Anak-anak dan filsuf punya kesamaan: keduanya memiliki rasa ingin tahu yang besar. Sebuah penelitian di Inggris menyebut seorang anak dapat mengajukan 73 pertanyaan dalam sehari. Namun demikian, kepolosan dan sikap ingin tahu pada anak-anak tak jarang menjadi boomerang rentan dimanfaatkan oleh orang-orang dewasa yang oportunis.
Rasa penasaran anak-anak terhadap ilmu kebal, misalnya, dimanfaatkan WS (50) untuk menyalurkan nafsunya. Di Gunung Kaler, Kabupaten Tangerang, WS alias Babeh mencabuli 41 bocah laki-laki dengan modus mengajarkan ajian semar mesem yang bertuah mengobati penyakit. Sebelum melancarkan aksinya, Babeh kerap meminta korban-korbannya menelan gotri sebagai syarat.
Sementara di Cilodong, Depok, 15 bocah laki-laki yang dicabuli WAR alias AR (44tahun) biasa diberi jajanan atau mainan sebelum dicekoki video porno. Dua hal di atas adalah bukti bahwa 84,4 juta anak-anak di Indonesia (32,24% dari total jumlah penduduk) berada di tengah bayang-bayang kekerasan. “2 dari 3 anak perempuan dan anak laki-laki di Indonesia pernah mengalami kekerasan sepanjang hidupnya,” kata Valentina Ginting, Asdep Perlindungan Anak dari Kekerasan dan Eksploitasi Kementerian Pemberdayaan Perempuan dan Perlindungan Anak (PPPA).

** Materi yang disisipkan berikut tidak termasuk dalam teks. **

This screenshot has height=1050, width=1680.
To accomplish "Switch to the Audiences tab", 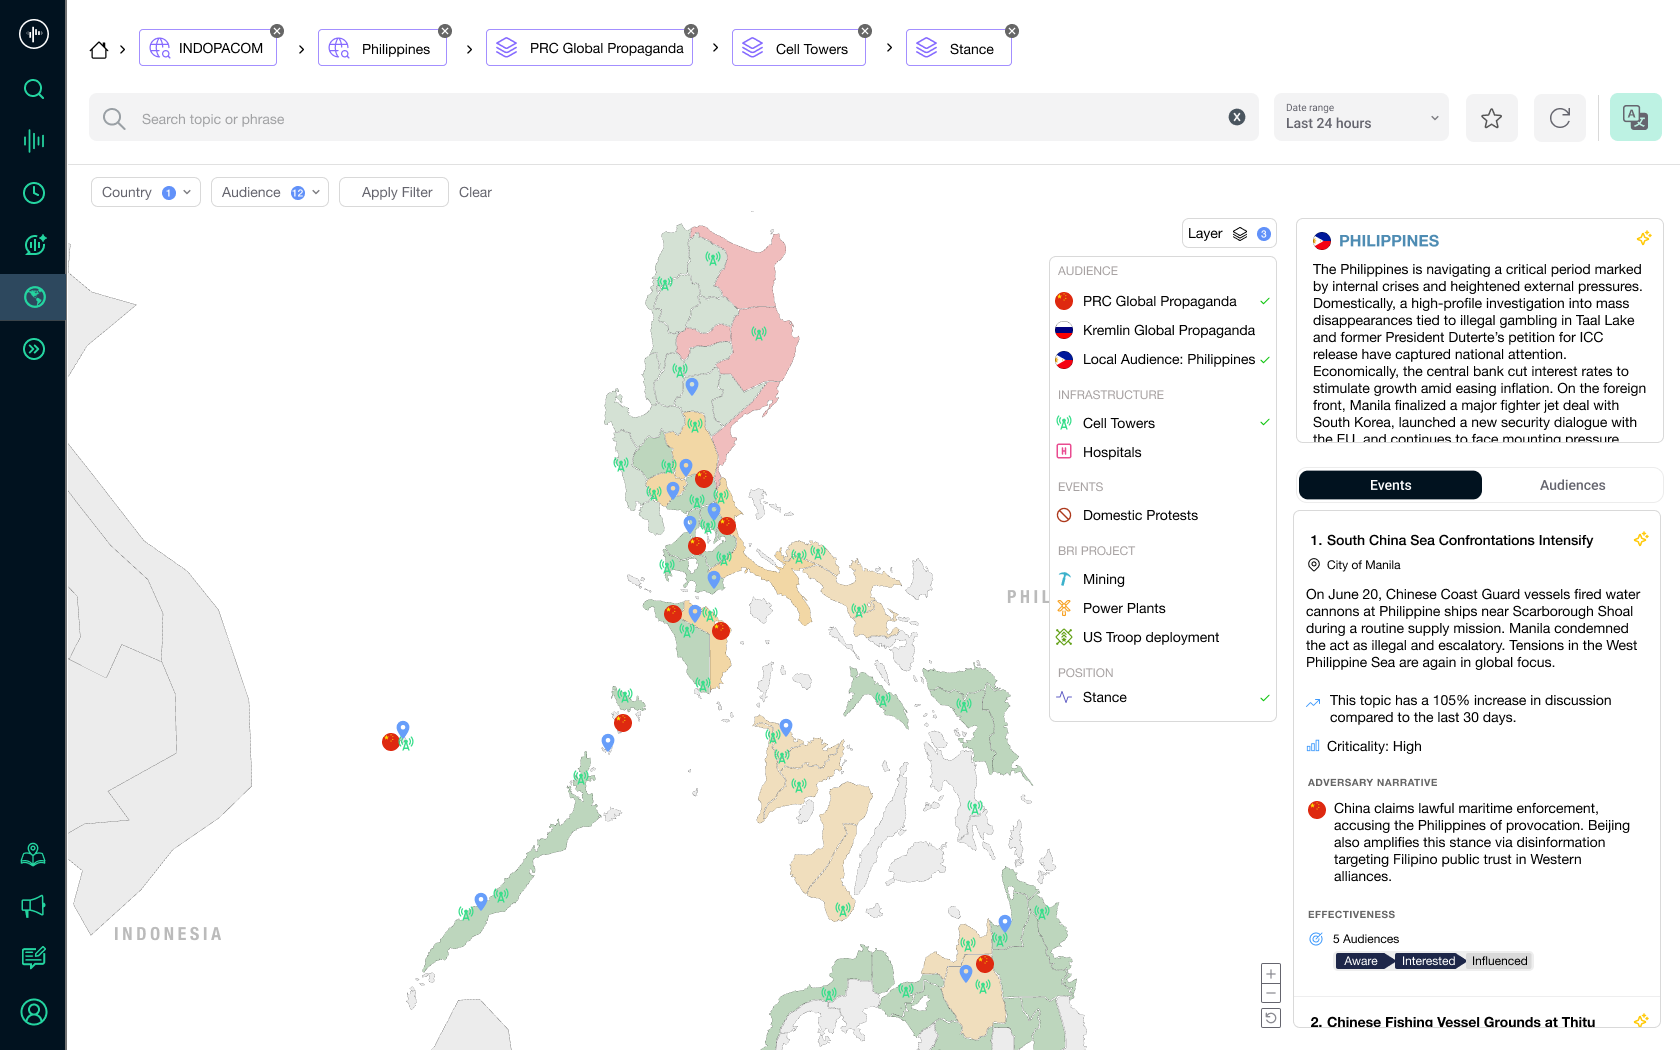I will click(1572, 485).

Selain di lingkungan bermain, kekerasan terhadap anak juga sangat mungkin terjadi di sekolah. “Sekolah menengah bukanlah tempat yang penting…kecuali bagi orang-orang yang pernah kenal pukul,” kata Steven King dalam novel Carrie (1974) yang jalan ceritanya bertolak dari kasus kekerasan terhadap anak. Pernyataan sarkastik di atas dapat dipahami sebab alih-alih tumbuh menjadi pribadi yang lebih baik, di sekolah, aneka ragam kekerasan juga rentan menghampiri anak. Selain perisakan (bullying), kekerasan seksual adalah bahaya lain yang kerap mengintai anak-anak di tempat belajar.
Sebagai contoh, AI, 45 tahun, dan MY, 26 tahun, ditangkap polisi pada Senin (8/7) lalu lantaran diduga sebagai pelaku kekerasan seksual terhadap belasan santri di salah satu pesantren di Lhokseumawe, Aceh. Ironisnya, AI tercatat sebagai Ketua Yayasan sementara MY adalah guru mengaji. Menurut Kapolres Lhokseumawe AKBP Ari Lasta Irawan, dari 15 anak yang menjadi korban—sebagaimana hasil pemeriksaan—baru 5 orang yang melapor secara resmi ke kepolisian. "Saat akan menjalankan aksinya, tersangka tidak melakukan pengancaman, tapi memberikan doktrin-doktrin agama, sehingga para santri merasa takut apabila menolak keinginan para tersangka,” terang Ari.
Bila kasus-kasus di atas menempatkan anak-anak sebagai korban, pada kasus lain semisal kasus “Neko-neko dikeroyok” (Geng Nero) di Pati dan sepatu Nabila di Batujajar, anak-anak justru berperan sebagai pelaku. Terbaru, video seorang anak tengah memukuli sejumlah temannya di dalam ruangan viral di media sosial. Anak-anak yang dipukuli itu hanya diam, seolah merelakan dirinya menjadi samsak. Komisioner KPAI Sitti Hikmawatty menyatakan video yang juga dibagikan oleh Nikita Mirzani tersebut berlokasi di pesantren Darul Huffaz, Lampung.